The next test configures a single retry:

With a single retry the rate of failure is now 1% * 1% or 0.001. The graph in the upper left hand reflects this with 99.9% of requests succeeding (1/1000 or 499.5 / 500). The availability in the right hand graph above reflects the new, higher, availability that is achievable because of the retry.

Additionally, resilience4js emits retry specific metrics, showing how many times retry policy was invoked and whether it decided to perform the retry or not:

The chart above on the left shows that there is a retry rate of ~5 retries per second. These are the operations that are occurring because of the 99% success rate of the service dependency (500 requests / second * 99% service success rate = 5 failed requests). The chart above on the right hows the retry decision. The green line representing “false” shows that some of the requests are still failing and the resilience4js retry is reaching its max (there should probably be a more explicit resilience4js metric to reflect this).

3 Retries

The final test configures the service call to retry up to 3 times.

The graph above on the left shows that the service is no longer reporting any non 200 status codes! This is reflected in the chart above on the right shows that the service is now offering 100% availability rate, which is higher than its dependency!
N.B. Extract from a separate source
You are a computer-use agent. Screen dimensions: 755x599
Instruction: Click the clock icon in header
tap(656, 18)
The graph above on the left shows that up to 2 retries are being used. And the graph on the right above shows that all retries are completing successfully without their maximums being exhausted. The latency graph below illustrates the cost of the availability that retries enable:

The tail latencies (p99, p100) have increased from (94ms, 100ms), with no retries, to (99ms, 250ms) using 3 retries. The p90 and p50 are similar.

When to Use?

Because of how effective retries are they should be used whenever their latency overhead can be tolerated. Even though retries are extremely simple, they have a couple of caveats which could actually reduce availability or cause large failures if not handled correctly.

Caveats

Unlike bulkheads retries have the potential to cause major availability issues. Retries need explicit limits (ie maximum attempts) or they could repeatedly hammer a service. Combined with explicit limits, some sort of backoff policy should be used. Consider a service that is overloaded. If the service results in a transient error retrying immediately may still catch the service in the transient state. There are a number of different retry policies but Exponential Backoff may be the most popular. In addition to a backoff policy, retries should be combined with some randomness ie Jitter. Jitter adds a random amount of time to each operation which prevents multiple clients from retrying with the exact same frequency.
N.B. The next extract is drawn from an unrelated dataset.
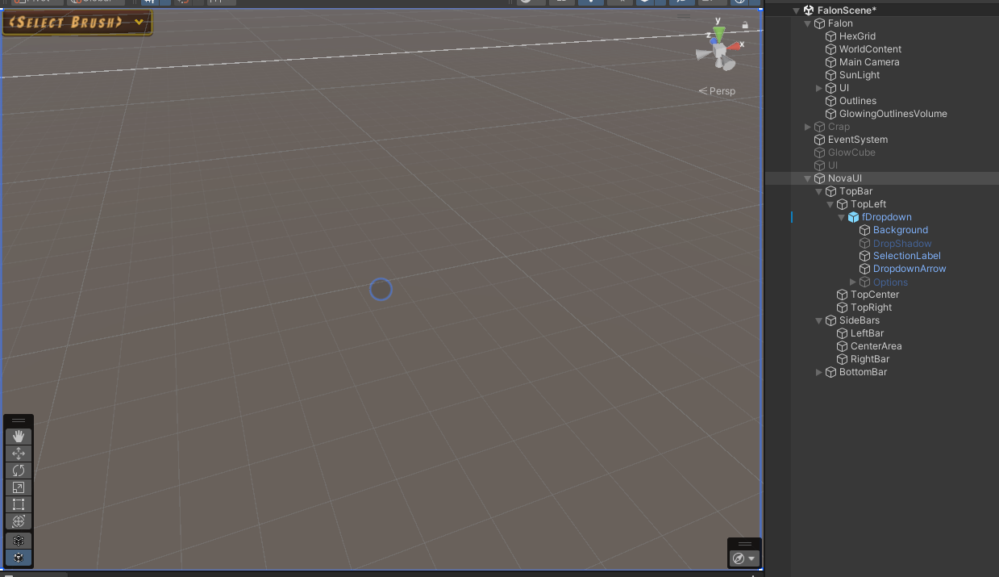Viewport: 999px width, 577px height.
Task: Toggle the scene view lock padlock icon
Action: pos(745,24)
Without explicit limits, backoff and jitter retries can exacerbate service issues. Consider a service is overloaded or flapping. If clients aren’t configured with limits, backoff, and jitter, when multiple clients encounter the service error they will immediately retry. If many, 100’s or 1000’s of, clients are retrying in perfect frequency before a service has time to reach full capacity in can create a state where the service is unable to ever recover.


Retries are a powerful resilience primitive which allow a client to offer higher availability than its dependencies. Retries should be used with care since an unrefined retry policy could cause result in a denial of service -like attack.